DESCRIPTION OF THE TASK
Every line from the one holding "This screenshot has width=1080, height=483." through the last line of the records must be retyped exactly, and no other line or picture may appear in the copy.

(Screenshot grounding data)
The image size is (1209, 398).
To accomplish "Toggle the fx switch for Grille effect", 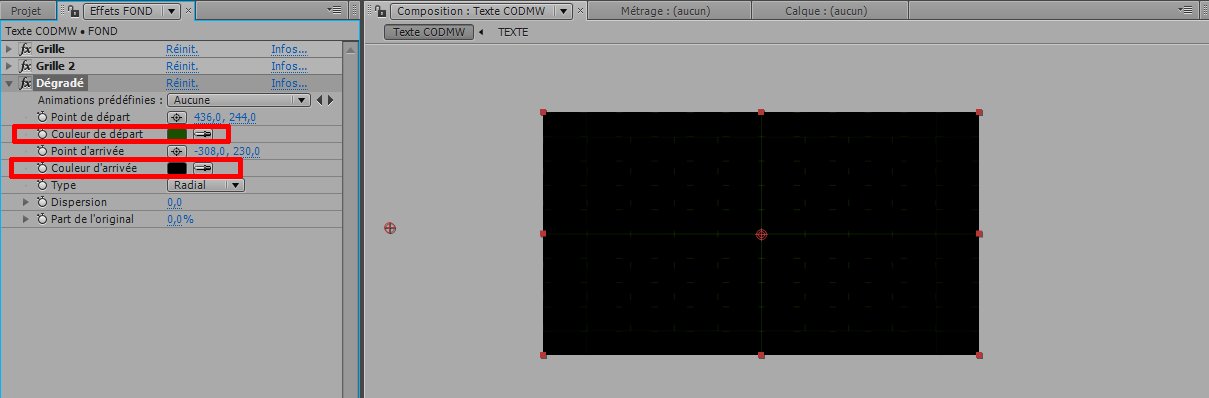I will (26, 49).
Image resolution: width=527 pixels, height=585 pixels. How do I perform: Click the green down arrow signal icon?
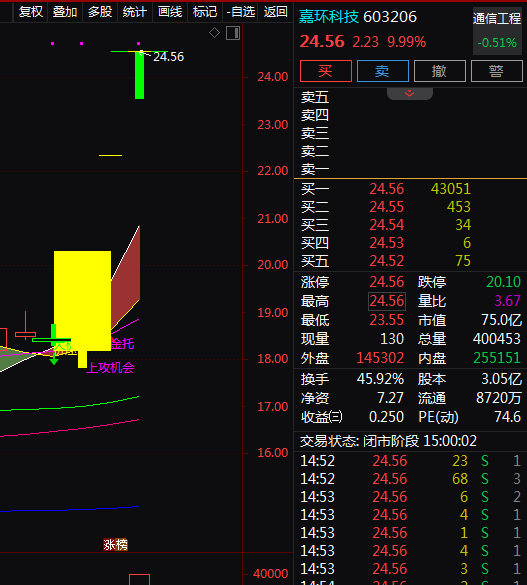[x=54, y=359]
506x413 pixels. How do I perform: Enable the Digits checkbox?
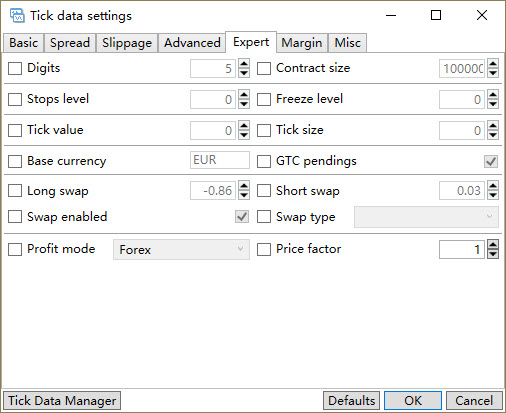[15, 68]
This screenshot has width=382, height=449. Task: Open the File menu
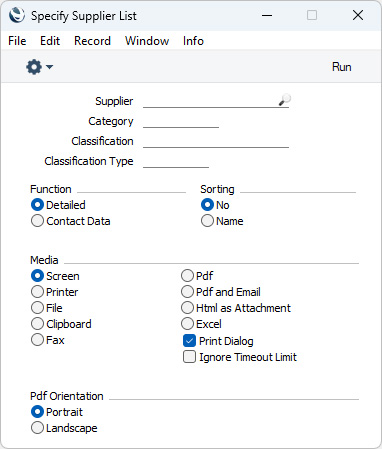point(17,41)
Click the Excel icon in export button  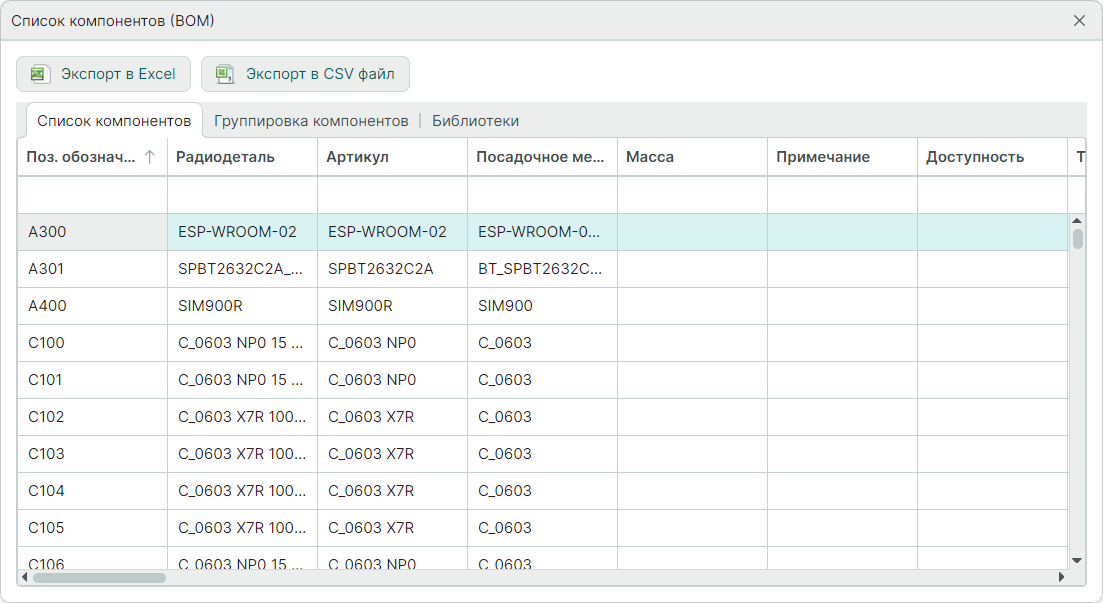click(x=39, y=74)
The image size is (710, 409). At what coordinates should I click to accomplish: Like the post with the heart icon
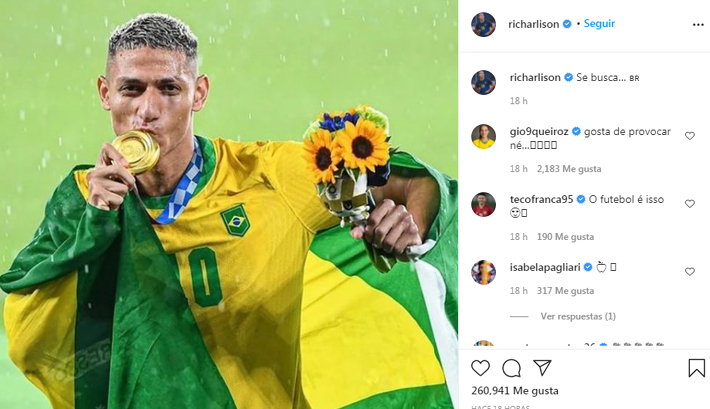coord(480,368)
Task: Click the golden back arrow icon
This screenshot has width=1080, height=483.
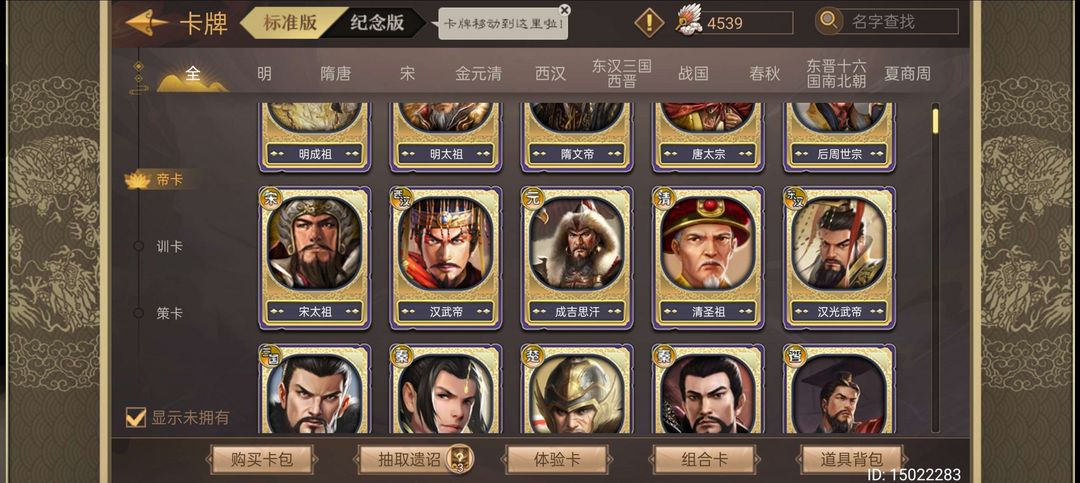Action: 147,23
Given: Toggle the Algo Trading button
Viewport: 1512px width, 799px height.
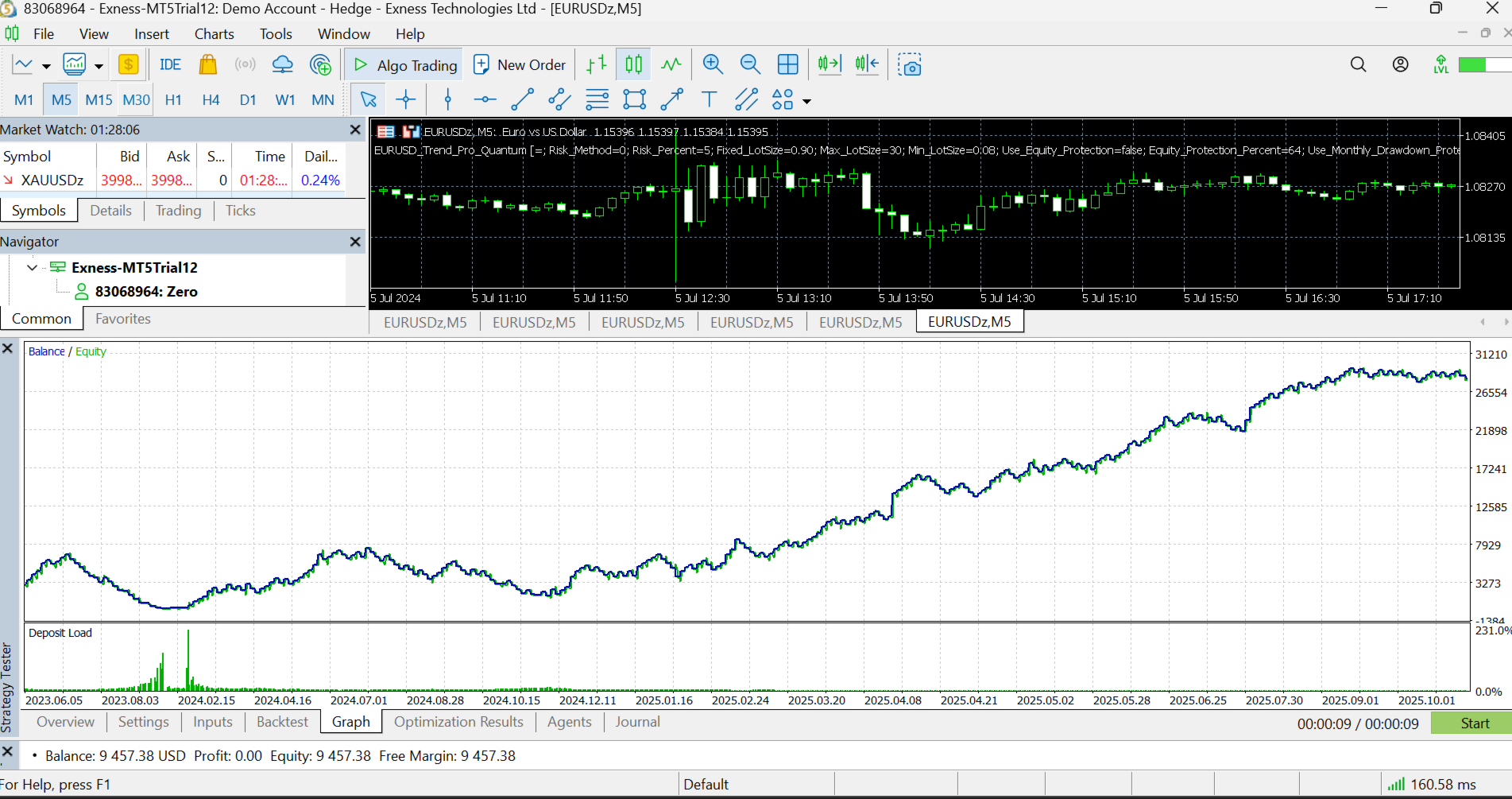Looking at the screenshot, I should [404, 65].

EXERCISE RESPONSE
This screenshot has width=1080, height=483.
Action: 147,23
Given: Toggle the Algo Trading button
Viewport: 1512px width, 799px height.
Looking at the screenshot, I should [404, 65].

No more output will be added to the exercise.